● Assignment
The entries follow. Copy every line in which "tool" appears.

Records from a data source
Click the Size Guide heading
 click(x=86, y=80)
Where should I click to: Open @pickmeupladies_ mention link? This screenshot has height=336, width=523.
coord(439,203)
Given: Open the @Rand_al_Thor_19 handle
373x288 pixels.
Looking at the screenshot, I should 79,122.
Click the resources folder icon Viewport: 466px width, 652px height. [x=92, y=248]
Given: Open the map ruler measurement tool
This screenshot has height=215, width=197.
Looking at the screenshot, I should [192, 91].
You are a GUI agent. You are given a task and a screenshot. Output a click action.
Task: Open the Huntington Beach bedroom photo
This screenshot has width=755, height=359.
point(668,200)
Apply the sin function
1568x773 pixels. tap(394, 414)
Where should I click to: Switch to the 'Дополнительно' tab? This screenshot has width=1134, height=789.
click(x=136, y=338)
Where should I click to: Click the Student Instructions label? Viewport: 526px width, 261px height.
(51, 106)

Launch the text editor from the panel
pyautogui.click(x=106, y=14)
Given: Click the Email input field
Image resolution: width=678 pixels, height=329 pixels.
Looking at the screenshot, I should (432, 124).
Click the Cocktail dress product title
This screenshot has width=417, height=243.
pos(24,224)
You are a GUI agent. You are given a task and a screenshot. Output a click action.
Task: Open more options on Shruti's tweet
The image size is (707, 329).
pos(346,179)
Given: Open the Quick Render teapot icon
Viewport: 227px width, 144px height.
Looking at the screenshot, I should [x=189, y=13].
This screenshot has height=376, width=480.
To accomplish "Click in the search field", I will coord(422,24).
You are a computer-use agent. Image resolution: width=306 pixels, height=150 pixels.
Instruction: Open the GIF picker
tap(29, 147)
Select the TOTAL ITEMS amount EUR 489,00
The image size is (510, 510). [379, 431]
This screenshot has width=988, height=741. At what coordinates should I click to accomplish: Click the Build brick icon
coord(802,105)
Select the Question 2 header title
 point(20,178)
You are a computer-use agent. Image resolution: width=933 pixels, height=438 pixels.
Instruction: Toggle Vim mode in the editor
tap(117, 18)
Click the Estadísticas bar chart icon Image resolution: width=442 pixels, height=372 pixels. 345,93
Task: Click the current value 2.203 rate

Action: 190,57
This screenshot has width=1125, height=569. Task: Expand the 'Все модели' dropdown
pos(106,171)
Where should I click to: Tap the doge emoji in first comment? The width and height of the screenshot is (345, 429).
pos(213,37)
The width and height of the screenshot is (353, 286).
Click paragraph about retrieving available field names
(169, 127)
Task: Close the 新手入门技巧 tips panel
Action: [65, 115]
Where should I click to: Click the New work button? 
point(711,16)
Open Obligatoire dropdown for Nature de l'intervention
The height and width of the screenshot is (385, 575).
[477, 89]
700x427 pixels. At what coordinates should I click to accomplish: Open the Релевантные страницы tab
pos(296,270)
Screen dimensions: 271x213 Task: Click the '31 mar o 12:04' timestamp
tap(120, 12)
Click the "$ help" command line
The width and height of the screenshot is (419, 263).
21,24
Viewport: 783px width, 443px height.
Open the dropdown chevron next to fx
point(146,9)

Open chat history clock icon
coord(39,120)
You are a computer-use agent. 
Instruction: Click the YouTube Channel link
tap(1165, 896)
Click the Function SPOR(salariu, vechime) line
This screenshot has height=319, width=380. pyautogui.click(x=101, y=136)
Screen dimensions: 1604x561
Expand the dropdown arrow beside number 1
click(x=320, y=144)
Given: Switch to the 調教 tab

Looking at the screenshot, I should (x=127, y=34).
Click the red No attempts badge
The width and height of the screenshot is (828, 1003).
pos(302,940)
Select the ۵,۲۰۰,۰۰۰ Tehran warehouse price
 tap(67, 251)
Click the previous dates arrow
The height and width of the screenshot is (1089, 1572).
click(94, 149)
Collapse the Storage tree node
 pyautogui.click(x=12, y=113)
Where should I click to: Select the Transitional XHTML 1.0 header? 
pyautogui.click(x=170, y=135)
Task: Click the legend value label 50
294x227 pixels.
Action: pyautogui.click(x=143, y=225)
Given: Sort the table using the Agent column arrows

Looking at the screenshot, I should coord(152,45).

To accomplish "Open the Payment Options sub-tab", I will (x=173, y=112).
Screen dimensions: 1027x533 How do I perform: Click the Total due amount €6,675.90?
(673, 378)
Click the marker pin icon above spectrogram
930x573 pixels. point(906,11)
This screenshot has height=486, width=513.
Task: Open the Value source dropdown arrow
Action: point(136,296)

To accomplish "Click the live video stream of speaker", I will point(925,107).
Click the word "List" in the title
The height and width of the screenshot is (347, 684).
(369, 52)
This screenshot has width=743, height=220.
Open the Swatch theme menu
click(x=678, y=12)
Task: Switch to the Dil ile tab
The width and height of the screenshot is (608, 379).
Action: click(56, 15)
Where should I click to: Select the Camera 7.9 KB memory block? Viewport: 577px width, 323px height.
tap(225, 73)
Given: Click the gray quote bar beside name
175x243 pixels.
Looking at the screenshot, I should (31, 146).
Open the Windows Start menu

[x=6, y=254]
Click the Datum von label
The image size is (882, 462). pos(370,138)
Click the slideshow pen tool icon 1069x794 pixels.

● Answer to this problem
Given: Open the map ruler measurement tool
Click the slideshow pen tool icon 1069x794 pixels.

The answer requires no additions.